“Pray as though everything depended on God," Saint Augustine wrote. "Work as though everything depended on you.”
Easter Monday is a celebration of Jesus’ resurrection, and a call to action. Let me say that in the language of today’s social media clickbait: America’s Christians have to “Practice what we preach.”
This is a fearful time for our nation. Last week, Thomas Friedman, the New York Times columnist, wrote that he has never feared for his nation as much as he fears for it today.
And in a time of fear, faith demands more than prayers. It demands action and strength. People of faith are called to do what the late Rep. John Lewis (D-Ga.), a civil rights icon famously urged, guided by his Christian beliefs: We need to get into “good trouble.”
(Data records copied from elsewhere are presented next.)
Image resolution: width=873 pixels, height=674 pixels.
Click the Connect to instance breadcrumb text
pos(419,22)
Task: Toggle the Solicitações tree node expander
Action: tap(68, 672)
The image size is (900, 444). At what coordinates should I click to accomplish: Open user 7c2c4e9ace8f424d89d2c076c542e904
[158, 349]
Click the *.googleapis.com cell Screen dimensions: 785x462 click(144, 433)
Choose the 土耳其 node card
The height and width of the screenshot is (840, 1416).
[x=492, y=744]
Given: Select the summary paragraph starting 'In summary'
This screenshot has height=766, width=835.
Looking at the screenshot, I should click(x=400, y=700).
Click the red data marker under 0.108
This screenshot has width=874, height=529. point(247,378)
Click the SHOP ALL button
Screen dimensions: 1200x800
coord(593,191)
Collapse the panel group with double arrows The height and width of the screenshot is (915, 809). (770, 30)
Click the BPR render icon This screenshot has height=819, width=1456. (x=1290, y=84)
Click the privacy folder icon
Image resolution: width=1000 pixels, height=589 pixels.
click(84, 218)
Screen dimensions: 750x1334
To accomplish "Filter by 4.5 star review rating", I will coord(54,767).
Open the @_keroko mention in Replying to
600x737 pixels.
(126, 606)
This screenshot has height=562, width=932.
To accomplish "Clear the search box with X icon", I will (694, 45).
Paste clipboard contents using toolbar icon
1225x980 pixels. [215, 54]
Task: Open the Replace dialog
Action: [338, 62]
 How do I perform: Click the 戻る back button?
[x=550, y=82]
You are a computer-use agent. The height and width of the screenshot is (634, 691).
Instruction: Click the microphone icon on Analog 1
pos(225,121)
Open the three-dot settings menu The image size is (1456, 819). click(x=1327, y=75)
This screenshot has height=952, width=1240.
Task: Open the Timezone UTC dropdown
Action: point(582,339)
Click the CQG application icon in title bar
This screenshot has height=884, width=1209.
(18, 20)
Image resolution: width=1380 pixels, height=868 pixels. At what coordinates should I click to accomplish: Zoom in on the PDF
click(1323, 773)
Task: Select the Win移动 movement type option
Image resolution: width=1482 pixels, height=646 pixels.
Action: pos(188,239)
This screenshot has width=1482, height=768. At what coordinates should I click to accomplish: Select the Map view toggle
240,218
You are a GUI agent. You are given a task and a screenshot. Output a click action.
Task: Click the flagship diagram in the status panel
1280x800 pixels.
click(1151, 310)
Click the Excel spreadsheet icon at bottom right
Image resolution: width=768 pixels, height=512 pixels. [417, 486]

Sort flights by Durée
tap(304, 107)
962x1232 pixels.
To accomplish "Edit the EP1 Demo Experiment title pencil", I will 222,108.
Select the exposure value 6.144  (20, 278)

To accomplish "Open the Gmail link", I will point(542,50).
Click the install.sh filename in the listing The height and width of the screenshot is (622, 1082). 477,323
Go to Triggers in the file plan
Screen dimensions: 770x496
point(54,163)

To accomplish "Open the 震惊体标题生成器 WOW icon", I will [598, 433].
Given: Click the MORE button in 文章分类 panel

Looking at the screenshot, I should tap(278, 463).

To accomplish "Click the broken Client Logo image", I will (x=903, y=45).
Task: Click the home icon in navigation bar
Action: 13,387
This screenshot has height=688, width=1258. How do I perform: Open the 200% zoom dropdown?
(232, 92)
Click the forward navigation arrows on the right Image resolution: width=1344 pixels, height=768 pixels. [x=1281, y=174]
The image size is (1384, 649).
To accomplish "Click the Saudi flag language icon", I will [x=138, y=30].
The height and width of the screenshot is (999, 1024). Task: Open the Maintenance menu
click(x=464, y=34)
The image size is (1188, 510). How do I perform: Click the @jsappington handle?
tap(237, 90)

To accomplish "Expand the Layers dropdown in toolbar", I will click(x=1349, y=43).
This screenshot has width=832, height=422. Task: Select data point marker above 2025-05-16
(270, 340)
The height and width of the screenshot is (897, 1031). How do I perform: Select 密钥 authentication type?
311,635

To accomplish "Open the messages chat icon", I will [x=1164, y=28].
Lewis, a graduate of American Baptist College in Tennessee, told PBS in 2004. “In my estimation, the civil rights movement was a religious phenomenon. When we’d go out to sit in or go out to march, I felt — and I really believe — there was a force in front of us and a force behind us, ’cause sometimes you didn’t know what to do ... But somehow and some way, you believed — you had faith — that it all was going to be all right.”
As an Episcopalian who regularly attends church, I have learned from the Old and New Testament that Jesus commanded love and care for the poor, the sick, the downtrodden, and the refugee. So how can any Christian, especially Evangelicals, a key base for Trump, defend this president?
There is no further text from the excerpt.